In a culture—both film-going and in general—that increasingly rejects intellectualism, there's something refreshing about a movie where a key plot point revolves around a character's ability to accurately appraise a piece of ancient Greek sculpture. "A Wounded Fawn" is a film that celebrates art and art history, one that reaches back across the millennia for inspiration and pulls out symbolism that still resonates today. You can call it pretentious if you must. But don't call it stuffy.
The third film from writer/director Travis Stevens ("Jakob's Wife," "Girl on the Third Floor") is forged in fire and blood, taking his eye for striking visuals and elevating it to psychedelic new heights. Stevens' primary aesthetic touchstone for "A Wounded Fawn" is ‘70s grindhouse cinema, with all its grit, grain, and fraught gender politics. This is crossed with the intense pools of bright color popularized by Dario Argento, and combined with the grotesque sensibilities of Francisco Goya's "Black Paintings." The combined effect is one of feverish hallucination.
The driving emotion behind all of this in-your-face style is anger—specifically, women's righteous fury towards misogynist forces of violence and oppression. These are embodied in the form of Bruce (Josh Ruben), a seemingly nice guy about whom museum curator Meredith (Sarah Lind) is feeling really good after a handful of dates. The audience knows that Bruce is bad news when Meredith agrees to accompany him upstate for a romantic weekend in the country: In a cold open, we've already seen Bruce stalk and slash an art dealer in pursuit of "The Wrath of the Erinyes," a very old piece of sculpture depicting the three Furies of Greek mythology.

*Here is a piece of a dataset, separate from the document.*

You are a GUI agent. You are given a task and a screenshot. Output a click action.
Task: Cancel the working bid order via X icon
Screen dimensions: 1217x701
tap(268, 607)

Now we're just waiting for Meredith to catch up.
A misogynistic psycho murdering a woman to take possession of a statue representing feminine rage is symbolically loaded to the point of being on the nose. Luckily, the revenge is just as brazen. In its first half, "A Wounded Fawn" unfolds like a smart, but not particularly groundbreaking serial-killer thriller. In its second, it spins out into something surreal and unexpected as Bruce receives supernatural comeuppance for his many crimes. This, of course, is satisfying to watch. But what makes it really interesting is that it's never clear to what extent these howling harpies are coming from Bruce's own mind.

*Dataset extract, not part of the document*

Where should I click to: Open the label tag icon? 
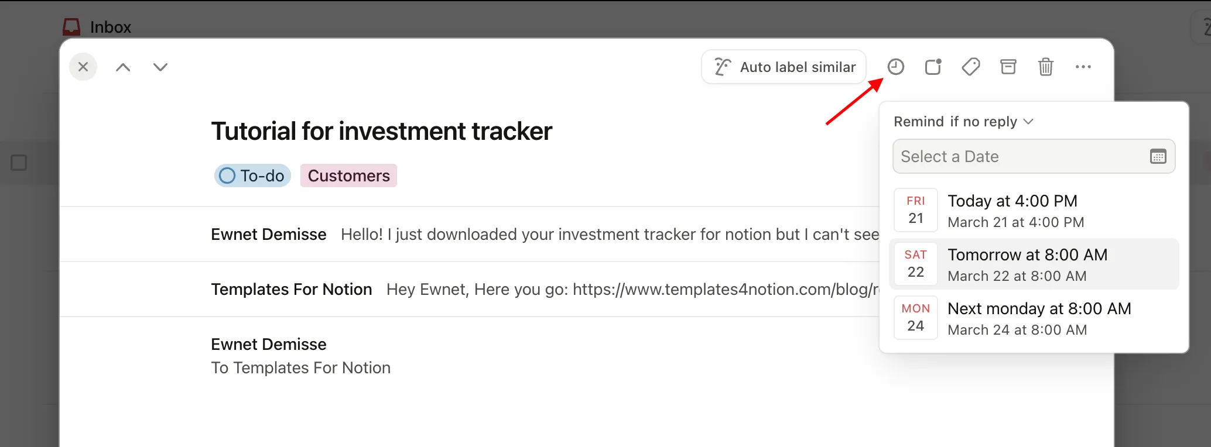click(x=970, y=67)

At the movie's midpoint, the tone shifts from lean and nasty to bombastic and grandiose. The mythological entities that have thus far hovered in the background of the story turn into flesh-and-blood characters as the three Furies—Tisiphone, Alecto, and Megaera—show up, intoning in thunderous voices about the damage they're about to inflict on this pathetic waste of oxygen. Add a human-sized owl, its steampunk acolytes, gallons of red-orange blood, and loads of occult symbolism, and "A Wounded Fawn's" metamorphosis from a violent caterpillar into an equally violent, but infinitely weirder butterfly is complete.
At times, the back half of the film comes off like an avant-garde theater production, or maybe a bunch of Shakespearean actors high on psychedelics—think people wrapped in bedsheets soaked in fake blood running through the woods screaming about wrath. But the moments when "A Wounded Fawn's" low-budget seams begin to show don't ruin the movie. There are a couple of reasons for this: First is Stevens' clever embrace of grindhouse aesthetics. Those movies were all held together with duct tape, too, so the rough edges enhance the effect.

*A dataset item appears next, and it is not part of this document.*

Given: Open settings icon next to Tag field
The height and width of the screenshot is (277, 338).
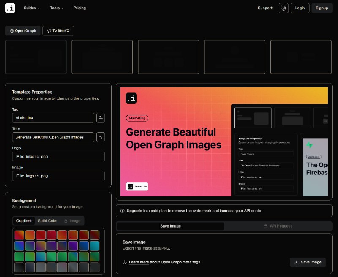Looking at the screenshot, I should pyautogui.click(x=101, y=118).
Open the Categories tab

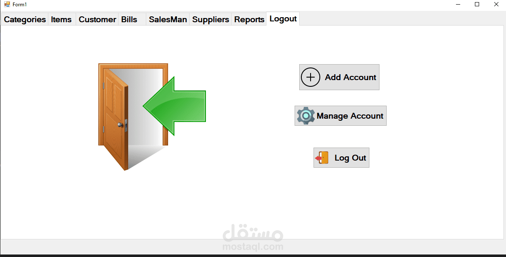25,19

Second is the lead actors' commitment to their roles. Lind is a force of nature as Meredith, animated by a divine wind that pushes her forward with the sureness of a Valkyrie on horseback. And Ruben gamely takes his lumps, particularly in an extended credits sequence that perfectly sums up the film's blend of absurdity, audacity, and righteous anger. In his previous work, Stevens played around with genre conventions. Here, he shatters them into a thousand pieces.
On Shudder now.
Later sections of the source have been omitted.